Stored data
---

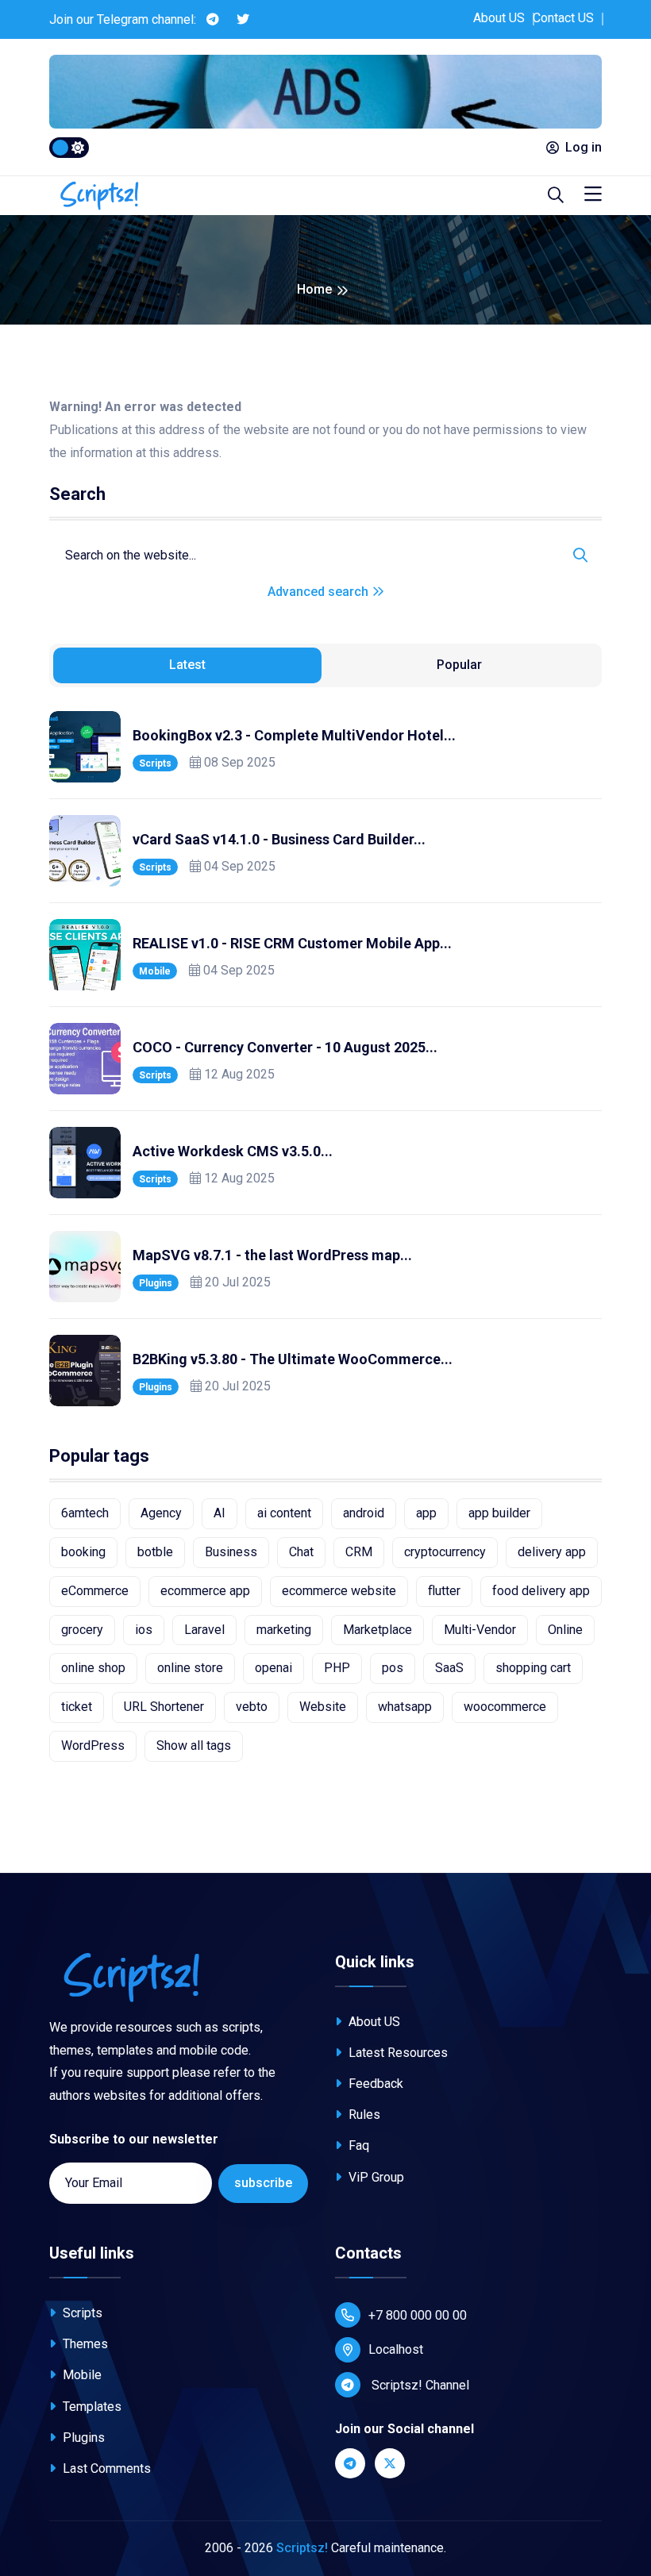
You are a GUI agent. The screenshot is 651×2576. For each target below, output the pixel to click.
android (363, 1513)
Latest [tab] (187, 664)
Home (314, 289)
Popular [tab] (459, 664)
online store (190, 1667)
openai (273, 1667)
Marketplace (377, 1629)
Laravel (204, 1629)
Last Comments (105, 2468)
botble (155, 1551)
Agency (161, 1513)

---

• What you will do: Word for word, repeat the line holding "openai (273, 1667)" and all lines after it through the end of the entries above.

• Response:
openai (273, 1667)
Marketplace (377, 1629)
Laravel (204, 1629)
Last Comments (105, 2468)
botble (155, 1551)
Agency (161, 1513)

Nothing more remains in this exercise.